SUPPLIED RECORDS →
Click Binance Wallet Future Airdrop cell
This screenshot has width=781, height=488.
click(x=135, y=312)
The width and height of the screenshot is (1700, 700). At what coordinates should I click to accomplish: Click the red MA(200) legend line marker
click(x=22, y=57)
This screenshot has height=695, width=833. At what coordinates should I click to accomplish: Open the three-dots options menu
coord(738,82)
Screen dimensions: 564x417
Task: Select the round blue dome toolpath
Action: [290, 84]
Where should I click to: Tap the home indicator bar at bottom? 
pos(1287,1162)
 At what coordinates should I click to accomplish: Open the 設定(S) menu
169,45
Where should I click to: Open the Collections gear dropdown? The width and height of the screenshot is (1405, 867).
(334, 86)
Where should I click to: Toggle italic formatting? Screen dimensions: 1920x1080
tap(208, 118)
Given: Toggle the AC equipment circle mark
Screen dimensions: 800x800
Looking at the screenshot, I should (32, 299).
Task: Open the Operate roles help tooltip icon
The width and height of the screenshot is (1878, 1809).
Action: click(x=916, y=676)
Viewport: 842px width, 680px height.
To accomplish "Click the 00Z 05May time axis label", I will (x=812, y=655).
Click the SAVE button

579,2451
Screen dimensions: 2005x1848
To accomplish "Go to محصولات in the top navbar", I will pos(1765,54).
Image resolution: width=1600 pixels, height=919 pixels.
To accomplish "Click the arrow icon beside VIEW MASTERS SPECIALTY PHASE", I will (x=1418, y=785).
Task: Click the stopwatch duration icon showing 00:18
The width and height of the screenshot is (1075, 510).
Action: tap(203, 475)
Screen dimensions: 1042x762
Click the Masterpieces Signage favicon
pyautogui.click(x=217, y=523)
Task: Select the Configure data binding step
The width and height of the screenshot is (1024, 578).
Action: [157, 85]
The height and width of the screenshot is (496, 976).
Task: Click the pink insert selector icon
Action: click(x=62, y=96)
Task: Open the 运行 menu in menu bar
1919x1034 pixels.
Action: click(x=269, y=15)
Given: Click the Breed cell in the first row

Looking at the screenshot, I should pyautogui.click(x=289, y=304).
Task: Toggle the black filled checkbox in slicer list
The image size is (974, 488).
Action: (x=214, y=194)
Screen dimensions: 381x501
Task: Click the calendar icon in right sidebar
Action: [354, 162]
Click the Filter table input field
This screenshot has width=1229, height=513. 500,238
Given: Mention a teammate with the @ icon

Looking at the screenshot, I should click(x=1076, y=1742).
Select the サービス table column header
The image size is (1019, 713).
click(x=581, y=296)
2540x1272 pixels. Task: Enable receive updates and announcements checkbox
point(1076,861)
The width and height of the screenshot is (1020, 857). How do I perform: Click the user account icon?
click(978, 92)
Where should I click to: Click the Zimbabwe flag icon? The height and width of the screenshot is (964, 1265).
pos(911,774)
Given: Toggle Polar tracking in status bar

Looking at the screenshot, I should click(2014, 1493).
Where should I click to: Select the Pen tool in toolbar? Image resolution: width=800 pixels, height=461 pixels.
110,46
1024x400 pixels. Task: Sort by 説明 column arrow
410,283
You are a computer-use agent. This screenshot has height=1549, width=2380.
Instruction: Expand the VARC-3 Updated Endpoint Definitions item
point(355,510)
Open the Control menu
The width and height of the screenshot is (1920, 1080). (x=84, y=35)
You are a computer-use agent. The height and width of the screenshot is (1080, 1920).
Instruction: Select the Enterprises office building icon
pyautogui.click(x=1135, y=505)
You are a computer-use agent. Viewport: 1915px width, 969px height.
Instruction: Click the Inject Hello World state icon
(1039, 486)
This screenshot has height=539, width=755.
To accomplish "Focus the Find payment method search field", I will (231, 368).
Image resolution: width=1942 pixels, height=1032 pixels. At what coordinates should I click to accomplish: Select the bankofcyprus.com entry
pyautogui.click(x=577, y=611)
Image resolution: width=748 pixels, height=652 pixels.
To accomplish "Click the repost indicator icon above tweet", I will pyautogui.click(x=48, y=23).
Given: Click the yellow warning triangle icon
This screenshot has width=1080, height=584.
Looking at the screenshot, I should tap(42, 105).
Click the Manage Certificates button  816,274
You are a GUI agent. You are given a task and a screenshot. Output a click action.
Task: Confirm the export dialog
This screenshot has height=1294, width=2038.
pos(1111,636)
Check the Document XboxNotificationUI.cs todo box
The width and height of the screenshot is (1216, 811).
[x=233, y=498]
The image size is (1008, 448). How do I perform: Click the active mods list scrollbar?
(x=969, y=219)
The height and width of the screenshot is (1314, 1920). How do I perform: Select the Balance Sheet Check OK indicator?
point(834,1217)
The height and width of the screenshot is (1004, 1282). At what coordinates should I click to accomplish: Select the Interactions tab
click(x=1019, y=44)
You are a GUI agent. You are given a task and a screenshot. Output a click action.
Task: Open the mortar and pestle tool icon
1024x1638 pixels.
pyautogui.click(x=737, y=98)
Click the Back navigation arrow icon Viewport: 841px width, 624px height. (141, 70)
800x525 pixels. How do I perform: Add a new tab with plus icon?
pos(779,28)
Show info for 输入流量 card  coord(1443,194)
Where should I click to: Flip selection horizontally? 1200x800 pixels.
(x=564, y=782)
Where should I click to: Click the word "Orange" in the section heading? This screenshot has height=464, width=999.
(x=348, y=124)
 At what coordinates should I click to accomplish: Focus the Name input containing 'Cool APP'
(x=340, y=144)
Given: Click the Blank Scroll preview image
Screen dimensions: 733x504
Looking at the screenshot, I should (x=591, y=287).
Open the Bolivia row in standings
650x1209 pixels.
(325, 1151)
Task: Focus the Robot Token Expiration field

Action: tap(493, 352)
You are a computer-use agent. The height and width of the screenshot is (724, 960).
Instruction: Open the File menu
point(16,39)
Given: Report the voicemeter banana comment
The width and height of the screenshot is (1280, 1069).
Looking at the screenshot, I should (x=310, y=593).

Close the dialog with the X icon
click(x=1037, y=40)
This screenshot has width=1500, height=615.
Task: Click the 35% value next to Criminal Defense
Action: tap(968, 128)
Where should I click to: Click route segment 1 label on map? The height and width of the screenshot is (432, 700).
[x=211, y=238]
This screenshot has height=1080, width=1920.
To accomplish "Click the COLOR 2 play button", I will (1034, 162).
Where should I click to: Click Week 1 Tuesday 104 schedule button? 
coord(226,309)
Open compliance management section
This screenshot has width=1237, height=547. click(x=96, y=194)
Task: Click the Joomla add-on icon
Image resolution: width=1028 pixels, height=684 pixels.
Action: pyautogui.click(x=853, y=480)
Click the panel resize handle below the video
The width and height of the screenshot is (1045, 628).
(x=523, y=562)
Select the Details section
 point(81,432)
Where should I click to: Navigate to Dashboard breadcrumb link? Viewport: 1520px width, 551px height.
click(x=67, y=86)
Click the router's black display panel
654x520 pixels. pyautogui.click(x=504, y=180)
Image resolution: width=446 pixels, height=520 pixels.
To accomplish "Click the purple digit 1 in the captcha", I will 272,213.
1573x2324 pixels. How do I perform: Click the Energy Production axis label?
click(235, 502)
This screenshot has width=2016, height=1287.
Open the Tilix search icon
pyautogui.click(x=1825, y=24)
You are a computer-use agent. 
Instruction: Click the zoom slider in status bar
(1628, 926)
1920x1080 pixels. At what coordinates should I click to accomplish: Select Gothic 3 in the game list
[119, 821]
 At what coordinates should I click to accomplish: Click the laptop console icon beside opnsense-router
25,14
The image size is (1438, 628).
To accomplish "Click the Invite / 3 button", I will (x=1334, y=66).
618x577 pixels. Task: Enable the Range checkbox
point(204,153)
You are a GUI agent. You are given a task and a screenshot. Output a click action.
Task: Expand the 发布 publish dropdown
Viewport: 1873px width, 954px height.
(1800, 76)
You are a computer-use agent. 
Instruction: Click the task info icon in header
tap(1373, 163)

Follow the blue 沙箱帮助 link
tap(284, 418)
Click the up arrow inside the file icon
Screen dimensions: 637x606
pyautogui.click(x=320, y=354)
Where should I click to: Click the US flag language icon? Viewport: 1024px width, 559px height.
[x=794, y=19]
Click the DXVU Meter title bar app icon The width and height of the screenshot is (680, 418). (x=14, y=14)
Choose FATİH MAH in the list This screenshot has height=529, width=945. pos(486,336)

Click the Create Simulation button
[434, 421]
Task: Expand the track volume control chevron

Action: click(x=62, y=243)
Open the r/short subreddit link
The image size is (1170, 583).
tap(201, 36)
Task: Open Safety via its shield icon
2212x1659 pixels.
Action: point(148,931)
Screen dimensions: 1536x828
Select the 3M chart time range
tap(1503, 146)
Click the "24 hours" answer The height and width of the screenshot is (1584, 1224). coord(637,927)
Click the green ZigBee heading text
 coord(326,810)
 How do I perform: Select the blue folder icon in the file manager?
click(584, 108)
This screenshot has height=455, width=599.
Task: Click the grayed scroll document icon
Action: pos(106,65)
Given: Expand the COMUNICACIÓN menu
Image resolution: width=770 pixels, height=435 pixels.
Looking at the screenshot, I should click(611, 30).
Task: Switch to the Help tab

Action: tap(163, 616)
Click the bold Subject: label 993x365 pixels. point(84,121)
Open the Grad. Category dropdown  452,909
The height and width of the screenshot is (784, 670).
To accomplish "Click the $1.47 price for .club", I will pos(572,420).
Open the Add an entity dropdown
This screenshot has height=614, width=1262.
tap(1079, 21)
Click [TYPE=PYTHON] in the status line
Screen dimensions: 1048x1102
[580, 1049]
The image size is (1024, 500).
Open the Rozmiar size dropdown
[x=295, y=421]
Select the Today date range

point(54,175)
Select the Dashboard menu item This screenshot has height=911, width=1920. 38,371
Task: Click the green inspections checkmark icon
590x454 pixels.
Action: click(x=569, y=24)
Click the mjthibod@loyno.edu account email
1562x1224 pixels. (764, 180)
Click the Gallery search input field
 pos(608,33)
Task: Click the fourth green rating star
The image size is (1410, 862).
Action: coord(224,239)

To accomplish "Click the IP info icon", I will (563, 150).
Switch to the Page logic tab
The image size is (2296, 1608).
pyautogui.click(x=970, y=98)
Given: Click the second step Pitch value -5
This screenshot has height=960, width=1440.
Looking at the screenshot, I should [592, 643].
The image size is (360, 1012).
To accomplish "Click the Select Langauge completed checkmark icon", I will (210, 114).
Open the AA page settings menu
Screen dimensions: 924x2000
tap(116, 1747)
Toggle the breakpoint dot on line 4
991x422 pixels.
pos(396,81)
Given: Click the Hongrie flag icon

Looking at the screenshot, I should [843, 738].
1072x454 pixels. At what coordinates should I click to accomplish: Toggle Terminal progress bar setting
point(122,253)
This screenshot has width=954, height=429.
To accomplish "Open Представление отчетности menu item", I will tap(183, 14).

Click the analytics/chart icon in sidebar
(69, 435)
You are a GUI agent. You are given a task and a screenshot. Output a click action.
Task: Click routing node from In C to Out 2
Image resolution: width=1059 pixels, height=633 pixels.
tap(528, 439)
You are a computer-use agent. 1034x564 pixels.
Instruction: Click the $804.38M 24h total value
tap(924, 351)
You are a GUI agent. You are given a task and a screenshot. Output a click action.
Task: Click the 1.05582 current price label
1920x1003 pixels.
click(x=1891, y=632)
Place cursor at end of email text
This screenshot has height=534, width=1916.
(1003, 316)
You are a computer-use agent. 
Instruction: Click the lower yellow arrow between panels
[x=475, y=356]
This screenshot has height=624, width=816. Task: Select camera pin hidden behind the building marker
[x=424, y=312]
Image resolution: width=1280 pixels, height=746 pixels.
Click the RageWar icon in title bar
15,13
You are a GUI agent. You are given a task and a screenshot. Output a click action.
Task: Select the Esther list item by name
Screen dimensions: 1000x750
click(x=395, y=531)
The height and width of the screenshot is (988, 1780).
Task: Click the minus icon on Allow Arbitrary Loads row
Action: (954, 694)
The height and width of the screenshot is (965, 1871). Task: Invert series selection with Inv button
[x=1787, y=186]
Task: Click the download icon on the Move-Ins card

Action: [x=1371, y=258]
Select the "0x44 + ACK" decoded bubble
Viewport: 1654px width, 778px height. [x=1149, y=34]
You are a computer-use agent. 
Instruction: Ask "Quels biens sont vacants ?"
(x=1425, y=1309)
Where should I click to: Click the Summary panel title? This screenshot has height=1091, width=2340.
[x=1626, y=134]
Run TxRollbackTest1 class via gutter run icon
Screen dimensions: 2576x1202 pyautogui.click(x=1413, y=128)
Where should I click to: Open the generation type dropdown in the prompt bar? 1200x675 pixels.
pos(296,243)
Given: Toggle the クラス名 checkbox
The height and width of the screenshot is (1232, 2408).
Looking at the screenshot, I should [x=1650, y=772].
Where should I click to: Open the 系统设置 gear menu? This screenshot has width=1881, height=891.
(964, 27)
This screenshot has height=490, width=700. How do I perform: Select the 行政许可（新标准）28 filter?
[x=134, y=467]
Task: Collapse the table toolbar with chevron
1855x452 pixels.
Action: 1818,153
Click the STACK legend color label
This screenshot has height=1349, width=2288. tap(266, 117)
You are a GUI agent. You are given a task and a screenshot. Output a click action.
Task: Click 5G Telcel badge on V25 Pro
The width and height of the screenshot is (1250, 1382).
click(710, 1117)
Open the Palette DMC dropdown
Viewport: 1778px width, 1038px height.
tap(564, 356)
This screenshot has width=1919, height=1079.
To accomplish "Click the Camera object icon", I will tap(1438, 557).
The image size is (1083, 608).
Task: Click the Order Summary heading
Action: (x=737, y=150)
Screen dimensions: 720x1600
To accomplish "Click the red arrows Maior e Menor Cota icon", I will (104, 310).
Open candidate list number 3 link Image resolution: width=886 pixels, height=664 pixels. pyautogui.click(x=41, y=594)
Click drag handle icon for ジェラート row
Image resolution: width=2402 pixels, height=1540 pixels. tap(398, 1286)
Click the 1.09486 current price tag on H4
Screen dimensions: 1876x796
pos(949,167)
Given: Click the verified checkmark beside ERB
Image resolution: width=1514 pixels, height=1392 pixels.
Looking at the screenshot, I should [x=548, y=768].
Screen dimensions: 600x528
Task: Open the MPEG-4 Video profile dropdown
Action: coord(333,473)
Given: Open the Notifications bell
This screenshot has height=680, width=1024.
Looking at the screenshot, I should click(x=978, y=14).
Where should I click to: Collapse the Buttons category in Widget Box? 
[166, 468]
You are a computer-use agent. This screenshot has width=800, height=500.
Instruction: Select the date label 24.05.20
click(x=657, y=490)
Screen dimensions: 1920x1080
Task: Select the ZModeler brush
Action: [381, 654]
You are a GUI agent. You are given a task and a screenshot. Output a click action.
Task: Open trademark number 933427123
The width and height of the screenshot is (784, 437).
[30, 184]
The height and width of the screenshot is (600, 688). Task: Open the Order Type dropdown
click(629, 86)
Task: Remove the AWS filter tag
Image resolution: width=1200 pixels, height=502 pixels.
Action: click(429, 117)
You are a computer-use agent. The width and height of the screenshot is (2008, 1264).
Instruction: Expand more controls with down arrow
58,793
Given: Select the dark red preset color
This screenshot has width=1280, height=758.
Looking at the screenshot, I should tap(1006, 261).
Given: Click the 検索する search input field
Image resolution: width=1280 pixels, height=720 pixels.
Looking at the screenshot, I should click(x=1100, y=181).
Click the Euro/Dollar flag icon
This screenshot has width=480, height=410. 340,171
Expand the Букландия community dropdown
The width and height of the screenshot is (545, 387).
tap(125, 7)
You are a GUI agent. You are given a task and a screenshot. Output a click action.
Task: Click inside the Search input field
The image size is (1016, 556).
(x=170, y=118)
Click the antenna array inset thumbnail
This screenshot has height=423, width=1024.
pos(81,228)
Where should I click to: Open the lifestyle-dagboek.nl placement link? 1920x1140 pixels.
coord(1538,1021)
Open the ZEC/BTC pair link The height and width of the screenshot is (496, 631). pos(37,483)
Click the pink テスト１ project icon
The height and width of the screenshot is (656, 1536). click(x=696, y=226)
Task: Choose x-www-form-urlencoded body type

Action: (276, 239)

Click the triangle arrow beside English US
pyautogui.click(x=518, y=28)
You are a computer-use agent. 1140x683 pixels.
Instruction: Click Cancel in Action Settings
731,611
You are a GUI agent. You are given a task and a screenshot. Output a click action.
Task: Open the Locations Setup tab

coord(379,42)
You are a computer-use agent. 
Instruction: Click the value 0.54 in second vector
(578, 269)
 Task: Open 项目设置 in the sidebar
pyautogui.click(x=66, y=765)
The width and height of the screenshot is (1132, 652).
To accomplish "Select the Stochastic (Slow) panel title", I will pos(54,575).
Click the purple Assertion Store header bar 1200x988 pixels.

EXERCISE OBJECTIVE →
Copy the items above from the line with "icon beside opnsense-router" to the line with "Choose FATİH MAH", keeping every character unchanged.

OUTPUT FOR THIS TASK →
 At what coordinates should I click to accomplish: Click the laptop console icon beside opnsense-router
25,14
The image size is (1438, 628).
To accomplish "Click the Invite / 3 button", I will (x=1334, y=66).
618x577 pixels. Task: Enable the Range checkbox
point(204,153)
You are a GUI agent. You are given a task and a screenshot. Output a click action.
Task: Expand the 发布 publish dropdown
Viewport: 1873px width, 954px height.
(1800, 76)
You are a computer-use agent. 
Instruction: Click the task info icon in header
tap(1373, 163)

Follow the blue 沙箱帮助 link
tap(284, 418)
Click the up arrow inside the file icon
Screen dimensions: 637x606
pyautogui.click(x=320, y=354)
Where should I click to: Click the US flag language icon? Viewport: 1024px width, 559px height.
[x=794, y=19]
Click the DXVU Meter title bar app icon The width and height of the screenshot is (680, 418). (x=14, y=14)
Choose FATİH MAH in the list This screenshot has height=529, width=945. pos(486,336)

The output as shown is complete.